O quão radical é a tradução de Quine?

Em Word and Object (Cambridge/MA: The MIT Press, 1960; tradução no prelo), no famoso capitulo II, sobre a indeterminação da tradução, no início da descrição da situação de tradução radical, uma situação em que a linguagem traduzida é completamente desconhecida e não há auxilio de intérpretes, mas apenas o comportamento observável dos falantes, verbal e não-verbal, e os estímulos que ele recebe do ambiente, Quine diz:
Mas como ele [o lingüista numa situação de tradução radical] deve reconhecer o assentimento e dissentimento do nativo quando ele os ouve? Gestos não devem ser tomados pelo valor de face; os gestos dos turcos são aproximadamente o reverso dos nossos. O que ele deve fazer é adivinhar a partir da observação e ver como suas adivinhações funcionam. [...] Não obstante inconclusivos que são esses métodos, eles geram uma hipótese de trabalho. Se dificuldades extraordinárias advêm em todos os passos subseqüentes, o lingüista pode decidir descartar a hipótese e adivinhar novamente. [p. 29]
Mas aqui uma pergunta (que me incomoda desde que ouvi falar da reflexão de Quine pela primeira vez) se impõe: como o tradutor pode "ver como suas adivinhações funcionam"?

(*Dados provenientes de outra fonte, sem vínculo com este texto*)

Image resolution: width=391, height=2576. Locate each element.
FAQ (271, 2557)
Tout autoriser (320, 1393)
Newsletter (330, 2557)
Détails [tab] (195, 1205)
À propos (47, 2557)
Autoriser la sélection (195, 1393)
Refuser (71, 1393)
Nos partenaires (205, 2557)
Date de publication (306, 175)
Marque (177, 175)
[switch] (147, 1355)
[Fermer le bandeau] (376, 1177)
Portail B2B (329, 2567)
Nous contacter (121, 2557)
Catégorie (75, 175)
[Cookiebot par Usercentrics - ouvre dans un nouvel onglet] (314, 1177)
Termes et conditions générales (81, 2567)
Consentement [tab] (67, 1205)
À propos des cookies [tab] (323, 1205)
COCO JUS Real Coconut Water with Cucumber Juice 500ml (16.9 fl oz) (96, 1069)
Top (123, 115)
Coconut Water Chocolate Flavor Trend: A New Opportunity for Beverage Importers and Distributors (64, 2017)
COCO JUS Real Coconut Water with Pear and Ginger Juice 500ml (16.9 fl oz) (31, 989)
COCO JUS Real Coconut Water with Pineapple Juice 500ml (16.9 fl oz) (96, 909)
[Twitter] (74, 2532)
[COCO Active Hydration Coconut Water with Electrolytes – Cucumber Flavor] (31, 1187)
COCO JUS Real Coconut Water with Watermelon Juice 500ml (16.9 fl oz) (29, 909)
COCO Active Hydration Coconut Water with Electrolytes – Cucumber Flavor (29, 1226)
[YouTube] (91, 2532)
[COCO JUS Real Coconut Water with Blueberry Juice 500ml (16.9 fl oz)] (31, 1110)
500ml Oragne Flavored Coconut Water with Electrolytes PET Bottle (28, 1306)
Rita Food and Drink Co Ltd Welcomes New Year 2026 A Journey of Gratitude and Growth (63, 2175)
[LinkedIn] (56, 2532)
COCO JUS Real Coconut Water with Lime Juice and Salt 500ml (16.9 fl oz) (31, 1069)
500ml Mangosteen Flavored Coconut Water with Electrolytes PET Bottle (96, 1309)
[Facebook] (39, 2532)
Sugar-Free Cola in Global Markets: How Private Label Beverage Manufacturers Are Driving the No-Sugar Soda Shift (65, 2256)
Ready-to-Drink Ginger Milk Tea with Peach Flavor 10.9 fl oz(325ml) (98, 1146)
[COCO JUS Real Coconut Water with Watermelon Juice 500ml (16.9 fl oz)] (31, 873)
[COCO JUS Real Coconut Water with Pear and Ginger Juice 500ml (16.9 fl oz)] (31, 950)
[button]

Na passagem omitida no trecho acima, Quine diz:
Desse modo, suponha que ao perguntar "Gavagai?", e coisa semelhante, na nítida presença de coelhos e coisas semelhantes, ele dê as respostas "Evert" e "York" com freqüência suficiente para ele supor que elas correspondem a "Sim" e "Não", mas não tem nenhuma noção de qual é qual. Então ele tenta o experimento de ecoar os pronunciamentos voluntários do próprio nativo. Se de modo bem regular ele responde "Evert" ao invés de "York", ele é encorajado a tomar "Evert" como "Sim". [p. 29]
Bem, sim, se o nativo dá assentimento ao uso de "Evert" quando o Tradutor está tentando testar a hipótese que "Evert" deve ser traduzido por "Sim", então ele é encorajado a manter sua hipótese. Mas, o problema não era saber qual é o comportamento de assentimento e dissentimento do nativo?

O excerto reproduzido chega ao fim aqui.